Records from a collection:
◇ ◇ ◇ ◇ ◇ ◇ ◇

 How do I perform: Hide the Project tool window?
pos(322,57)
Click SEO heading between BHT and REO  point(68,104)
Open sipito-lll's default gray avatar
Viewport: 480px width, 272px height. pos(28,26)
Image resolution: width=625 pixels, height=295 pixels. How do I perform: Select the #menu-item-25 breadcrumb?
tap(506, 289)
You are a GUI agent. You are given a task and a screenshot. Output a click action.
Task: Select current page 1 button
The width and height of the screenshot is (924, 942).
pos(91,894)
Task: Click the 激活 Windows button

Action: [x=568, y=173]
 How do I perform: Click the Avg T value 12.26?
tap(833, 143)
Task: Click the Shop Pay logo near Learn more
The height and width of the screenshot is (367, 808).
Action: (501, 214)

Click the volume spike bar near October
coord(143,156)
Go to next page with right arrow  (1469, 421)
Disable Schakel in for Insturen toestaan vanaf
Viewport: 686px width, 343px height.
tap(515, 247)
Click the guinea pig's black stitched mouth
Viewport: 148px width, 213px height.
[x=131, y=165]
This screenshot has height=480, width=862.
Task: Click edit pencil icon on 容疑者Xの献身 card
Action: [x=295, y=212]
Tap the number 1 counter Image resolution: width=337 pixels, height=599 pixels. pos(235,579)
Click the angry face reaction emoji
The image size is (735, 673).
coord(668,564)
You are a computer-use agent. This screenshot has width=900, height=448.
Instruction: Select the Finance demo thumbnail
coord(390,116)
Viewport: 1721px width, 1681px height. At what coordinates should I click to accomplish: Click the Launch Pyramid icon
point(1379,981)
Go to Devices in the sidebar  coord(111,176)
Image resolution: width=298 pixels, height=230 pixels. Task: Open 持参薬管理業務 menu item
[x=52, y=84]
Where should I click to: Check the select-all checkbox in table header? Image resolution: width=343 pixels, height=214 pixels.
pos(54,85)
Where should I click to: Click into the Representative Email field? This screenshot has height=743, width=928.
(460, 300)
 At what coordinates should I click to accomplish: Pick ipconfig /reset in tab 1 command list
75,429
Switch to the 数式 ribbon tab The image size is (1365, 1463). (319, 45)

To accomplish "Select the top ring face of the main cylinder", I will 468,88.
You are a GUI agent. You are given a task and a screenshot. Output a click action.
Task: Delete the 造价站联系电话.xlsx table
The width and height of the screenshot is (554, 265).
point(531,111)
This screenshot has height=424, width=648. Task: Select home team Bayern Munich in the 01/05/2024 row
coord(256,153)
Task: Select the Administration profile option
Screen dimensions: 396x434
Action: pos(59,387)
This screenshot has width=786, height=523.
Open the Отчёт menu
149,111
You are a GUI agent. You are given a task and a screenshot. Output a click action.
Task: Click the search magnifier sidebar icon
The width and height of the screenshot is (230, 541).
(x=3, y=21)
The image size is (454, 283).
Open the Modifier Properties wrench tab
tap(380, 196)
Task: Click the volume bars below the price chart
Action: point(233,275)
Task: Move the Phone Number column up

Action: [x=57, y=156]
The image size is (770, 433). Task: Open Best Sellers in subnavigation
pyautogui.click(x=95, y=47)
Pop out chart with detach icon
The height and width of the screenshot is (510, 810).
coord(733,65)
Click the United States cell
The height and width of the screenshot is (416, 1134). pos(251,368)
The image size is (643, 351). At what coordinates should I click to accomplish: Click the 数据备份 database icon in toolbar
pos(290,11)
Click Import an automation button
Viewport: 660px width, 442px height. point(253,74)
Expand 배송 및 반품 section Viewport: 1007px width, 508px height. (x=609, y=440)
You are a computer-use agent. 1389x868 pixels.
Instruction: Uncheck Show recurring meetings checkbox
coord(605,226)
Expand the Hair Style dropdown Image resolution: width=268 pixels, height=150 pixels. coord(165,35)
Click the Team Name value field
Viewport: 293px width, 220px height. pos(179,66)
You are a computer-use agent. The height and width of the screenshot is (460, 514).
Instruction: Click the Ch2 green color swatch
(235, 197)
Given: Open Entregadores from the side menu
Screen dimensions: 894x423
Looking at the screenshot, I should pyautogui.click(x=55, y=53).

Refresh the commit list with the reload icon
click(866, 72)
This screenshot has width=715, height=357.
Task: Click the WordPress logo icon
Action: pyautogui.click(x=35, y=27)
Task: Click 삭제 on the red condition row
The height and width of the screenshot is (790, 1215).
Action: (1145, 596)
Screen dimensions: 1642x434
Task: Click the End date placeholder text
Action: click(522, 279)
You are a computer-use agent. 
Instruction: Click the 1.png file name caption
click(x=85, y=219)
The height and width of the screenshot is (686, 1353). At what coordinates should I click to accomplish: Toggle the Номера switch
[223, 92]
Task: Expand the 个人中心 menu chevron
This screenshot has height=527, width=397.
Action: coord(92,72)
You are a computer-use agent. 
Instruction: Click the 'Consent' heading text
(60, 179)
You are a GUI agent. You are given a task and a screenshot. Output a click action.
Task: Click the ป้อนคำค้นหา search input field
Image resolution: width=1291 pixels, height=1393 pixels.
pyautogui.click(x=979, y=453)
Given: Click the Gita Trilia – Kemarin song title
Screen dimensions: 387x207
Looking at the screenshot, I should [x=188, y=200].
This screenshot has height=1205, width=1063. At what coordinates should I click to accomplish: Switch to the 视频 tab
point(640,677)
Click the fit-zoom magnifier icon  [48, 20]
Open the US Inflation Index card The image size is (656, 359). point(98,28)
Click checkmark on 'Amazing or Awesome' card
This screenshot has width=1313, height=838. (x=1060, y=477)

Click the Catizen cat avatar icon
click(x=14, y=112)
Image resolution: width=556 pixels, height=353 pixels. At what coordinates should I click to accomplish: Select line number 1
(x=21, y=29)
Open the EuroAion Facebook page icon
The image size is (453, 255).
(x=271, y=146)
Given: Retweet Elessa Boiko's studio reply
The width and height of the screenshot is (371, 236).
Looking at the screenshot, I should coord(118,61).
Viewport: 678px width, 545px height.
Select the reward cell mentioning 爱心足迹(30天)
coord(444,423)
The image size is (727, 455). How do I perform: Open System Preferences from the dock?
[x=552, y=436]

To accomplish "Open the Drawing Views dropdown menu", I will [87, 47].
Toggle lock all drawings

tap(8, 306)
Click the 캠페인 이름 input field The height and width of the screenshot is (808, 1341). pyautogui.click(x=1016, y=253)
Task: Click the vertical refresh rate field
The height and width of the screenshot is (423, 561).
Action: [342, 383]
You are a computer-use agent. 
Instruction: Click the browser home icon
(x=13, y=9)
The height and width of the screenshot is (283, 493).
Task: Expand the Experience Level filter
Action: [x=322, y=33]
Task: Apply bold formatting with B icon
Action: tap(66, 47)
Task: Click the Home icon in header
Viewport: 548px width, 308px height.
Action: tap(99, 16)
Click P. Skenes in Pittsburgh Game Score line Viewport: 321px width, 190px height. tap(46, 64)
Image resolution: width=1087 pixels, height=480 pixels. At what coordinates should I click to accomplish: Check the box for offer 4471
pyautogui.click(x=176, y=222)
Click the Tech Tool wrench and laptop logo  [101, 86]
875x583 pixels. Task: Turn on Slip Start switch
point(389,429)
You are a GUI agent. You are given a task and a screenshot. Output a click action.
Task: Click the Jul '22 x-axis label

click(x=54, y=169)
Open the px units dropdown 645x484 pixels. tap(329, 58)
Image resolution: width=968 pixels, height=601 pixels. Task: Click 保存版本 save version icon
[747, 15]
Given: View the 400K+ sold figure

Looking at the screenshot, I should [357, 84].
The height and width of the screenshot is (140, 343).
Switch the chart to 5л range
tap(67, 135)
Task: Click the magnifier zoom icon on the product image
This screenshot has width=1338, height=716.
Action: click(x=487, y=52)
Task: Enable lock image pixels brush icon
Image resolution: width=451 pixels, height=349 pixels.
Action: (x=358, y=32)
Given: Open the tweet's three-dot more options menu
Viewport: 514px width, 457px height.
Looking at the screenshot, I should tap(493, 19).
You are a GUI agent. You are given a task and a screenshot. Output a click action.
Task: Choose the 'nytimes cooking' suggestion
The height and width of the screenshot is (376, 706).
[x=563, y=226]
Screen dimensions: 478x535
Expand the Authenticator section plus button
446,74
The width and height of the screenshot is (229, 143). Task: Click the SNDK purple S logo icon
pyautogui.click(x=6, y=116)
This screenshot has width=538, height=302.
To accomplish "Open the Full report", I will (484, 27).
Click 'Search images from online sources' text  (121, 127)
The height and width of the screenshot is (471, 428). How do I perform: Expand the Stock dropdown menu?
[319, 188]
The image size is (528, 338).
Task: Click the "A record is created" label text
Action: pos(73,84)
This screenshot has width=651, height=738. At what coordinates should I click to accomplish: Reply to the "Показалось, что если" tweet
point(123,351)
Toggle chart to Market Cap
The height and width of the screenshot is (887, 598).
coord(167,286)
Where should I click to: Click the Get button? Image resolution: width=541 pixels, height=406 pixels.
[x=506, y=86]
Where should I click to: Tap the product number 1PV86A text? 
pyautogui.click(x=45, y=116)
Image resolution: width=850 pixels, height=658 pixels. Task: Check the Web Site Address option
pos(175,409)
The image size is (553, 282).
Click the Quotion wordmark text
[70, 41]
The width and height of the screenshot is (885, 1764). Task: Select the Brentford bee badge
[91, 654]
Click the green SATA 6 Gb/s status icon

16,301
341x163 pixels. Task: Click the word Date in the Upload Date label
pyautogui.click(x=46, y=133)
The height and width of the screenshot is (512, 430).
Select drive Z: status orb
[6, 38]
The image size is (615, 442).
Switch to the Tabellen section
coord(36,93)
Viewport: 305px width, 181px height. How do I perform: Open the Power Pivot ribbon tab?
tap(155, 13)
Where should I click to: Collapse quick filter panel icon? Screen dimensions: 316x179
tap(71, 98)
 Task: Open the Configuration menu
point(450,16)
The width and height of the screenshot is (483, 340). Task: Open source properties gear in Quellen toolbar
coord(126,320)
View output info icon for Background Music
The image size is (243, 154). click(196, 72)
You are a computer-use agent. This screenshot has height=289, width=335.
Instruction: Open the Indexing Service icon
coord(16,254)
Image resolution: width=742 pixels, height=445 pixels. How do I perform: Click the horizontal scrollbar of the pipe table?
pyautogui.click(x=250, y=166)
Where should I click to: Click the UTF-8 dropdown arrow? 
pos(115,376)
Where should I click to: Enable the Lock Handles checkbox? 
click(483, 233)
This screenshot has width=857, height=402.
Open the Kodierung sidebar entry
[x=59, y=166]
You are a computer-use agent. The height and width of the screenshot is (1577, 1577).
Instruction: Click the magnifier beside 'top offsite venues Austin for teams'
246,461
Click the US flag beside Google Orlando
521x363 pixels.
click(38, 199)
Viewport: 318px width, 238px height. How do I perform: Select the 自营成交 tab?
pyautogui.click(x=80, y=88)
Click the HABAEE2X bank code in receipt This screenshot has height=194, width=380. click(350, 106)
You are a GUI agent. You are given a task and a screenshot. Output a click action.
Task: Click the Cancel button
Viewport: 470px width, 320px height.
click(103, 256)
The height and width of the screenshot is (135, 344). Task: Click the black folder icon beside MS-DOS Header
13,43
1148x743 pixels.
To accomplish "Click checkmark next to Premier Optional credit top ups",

◇ ◇ ◇ ◇ ◇ ◇ ◇

Task to complete
Filtering the entries above by the word "input", copy each line that matches.

Written solution
Task: Click the ป้อนคำค้นหา search input field
Click the 캠페인 이름 input field The height and width of the screenshot is (808, 1341). pyautogui.click(x=1016, y=253)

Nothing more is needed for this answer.